Suppression of endothelial PGC-1α is associated with hypoxia-induced endothelial dysfunction and provides a new therapeutic target in pulmonary arterial hypertension.

Endothelial dysfunction plays a principal role in the pathogenesis of pulmonary arterial hypertension (PAH), which is a fatal disease with limited effective clinical treatments. Mitochondrial dysregulation and oxidative stress are involved in endothelial dysfunction. Peroxisome proliferator-activated receptor-γ coactivator-1α (PGC-1α) is a key regulator of cellular energy metabolism and a master regulator of mitochondrial biogenesis. However, the roles of PGC-1α in hypoxia-induced endothelial dysfunction are not completely understood. We hypothesized that hypoxia reduces PGC-1α expression and leads to endothelial dysfunction in hypoxia-induced PAH. We confirmed that hypoxia has a negative impact on endothelial PGC-1α in experimental PAH in vitro and in vivo.

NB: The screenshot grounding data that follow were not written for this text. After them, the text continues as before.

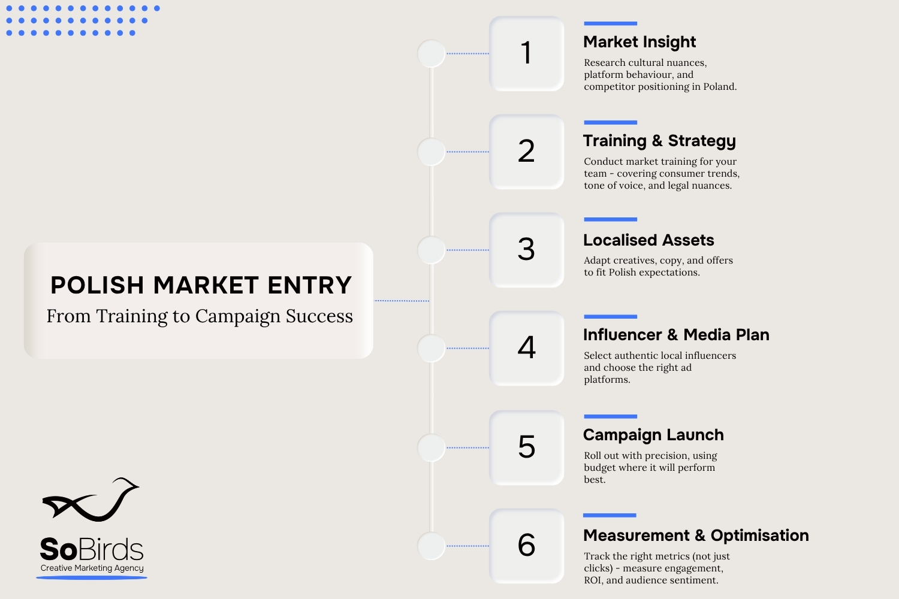The image size is (899, 599).
Task: Select the number 5 step tile
Action: click(x=527, y=447)
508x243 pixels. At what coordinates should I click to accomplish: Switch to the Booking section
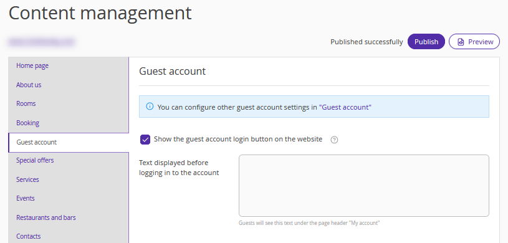coord(28,123)
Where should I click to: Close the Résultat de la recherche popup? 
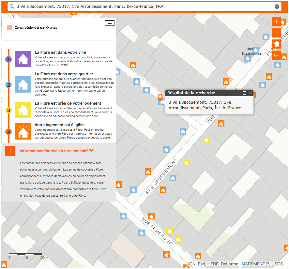tap(250, 93)
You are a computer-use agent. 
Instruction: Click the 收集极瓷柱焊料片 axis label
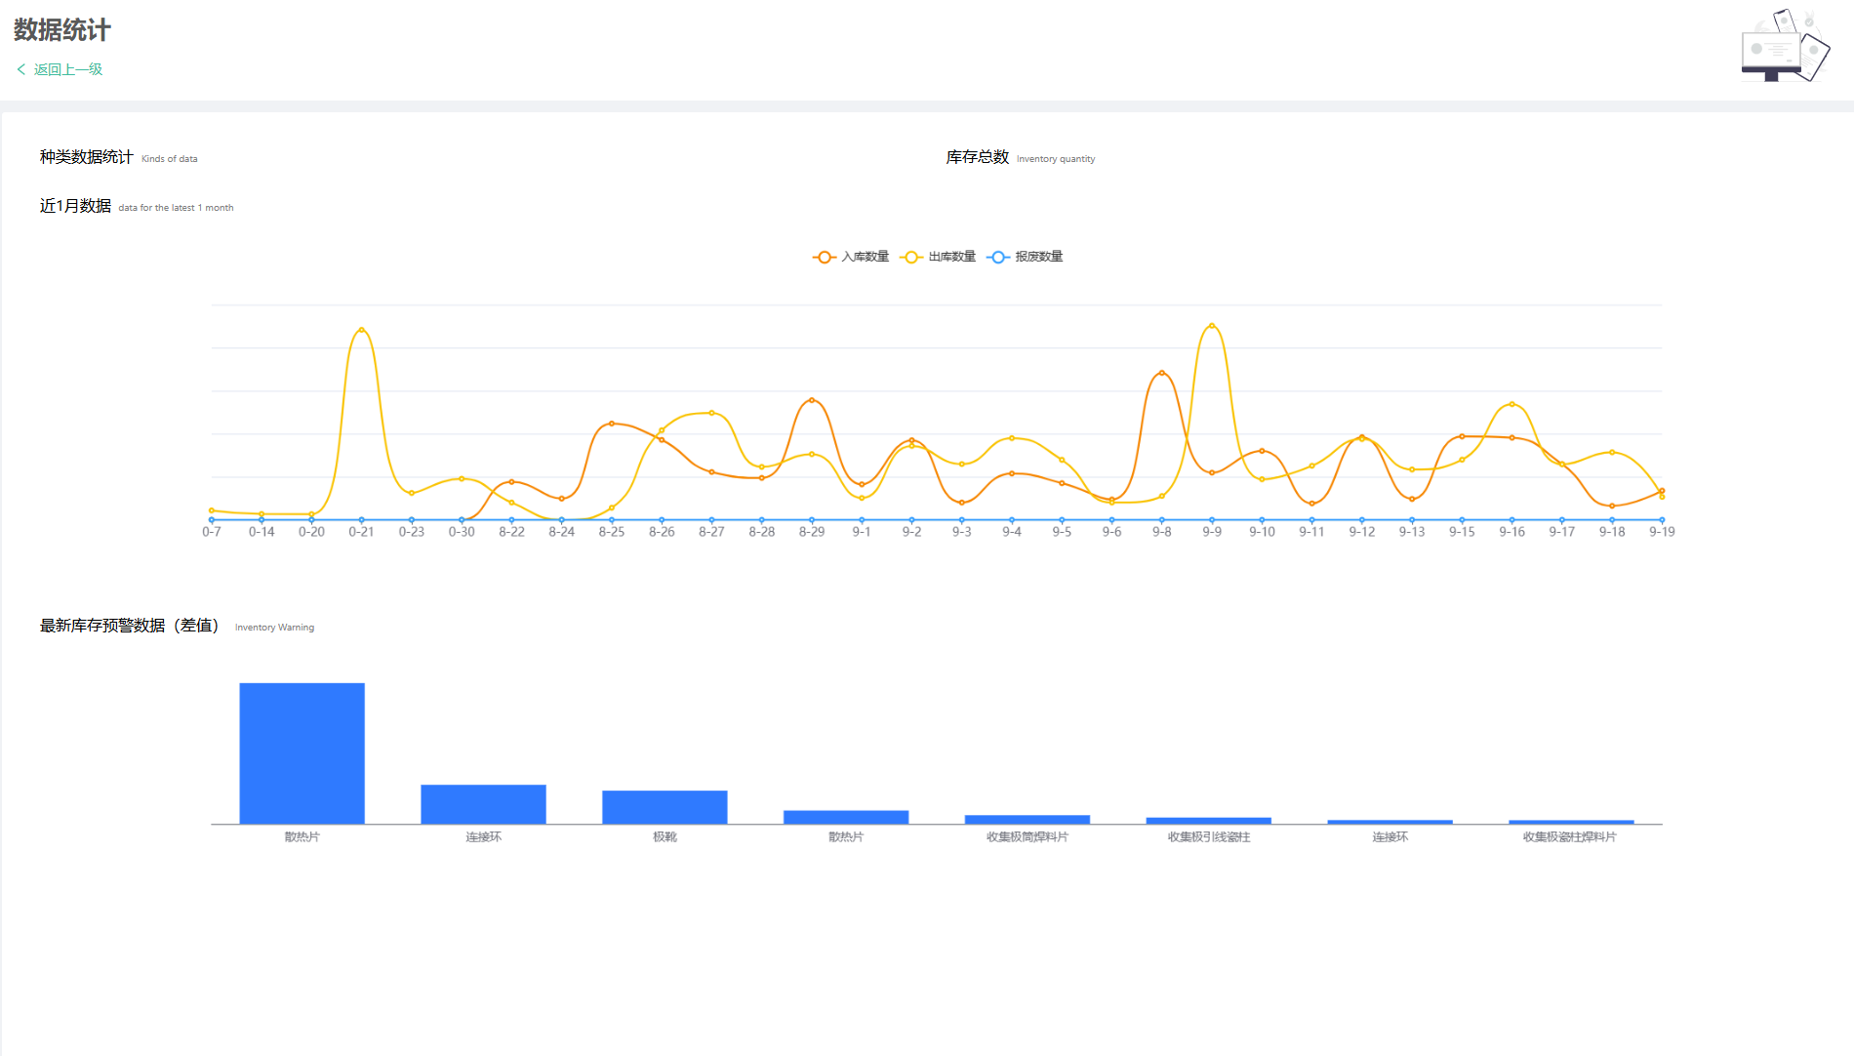tap(1570, 837)
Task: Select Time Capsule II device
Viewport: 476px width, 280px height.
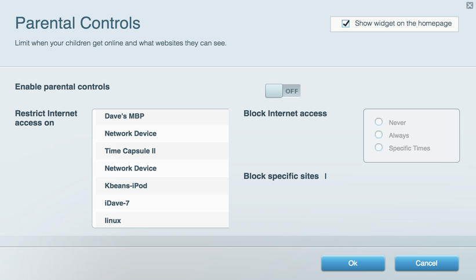Action: pyautogui.click(x=162, y=151)
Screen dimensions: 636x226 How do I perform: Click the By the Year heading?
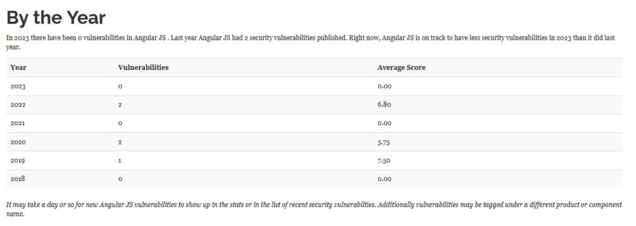point(56,18)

Hypoxia-induced PGC-1α inhibited the oxidative metabolism and mitochondrial function, whereas sustained PGC-1α decreased reactive oxygen species (ROS) formation, mitochondrial swelling, and NF-κB activation and increased ATP formation and endothelial nitric oxide synthase (eNOS) phosphorylation. Furthermore, hypoxia-induced changes in the mean pulmonary arterial pressure and right heart hypertrophy were nearly normal after intervention. These results suggest that PGC-1α is associated with endothelial function in hypoxia-induced PAH and that improved endothelial function is associated with improved cellular mitochondrial respiration, reduced inflammation and oxygen stress, and increased PGC-1α expression. Taken together, these findings indicate that PGC-1α may be a new therapeutic target in PAH.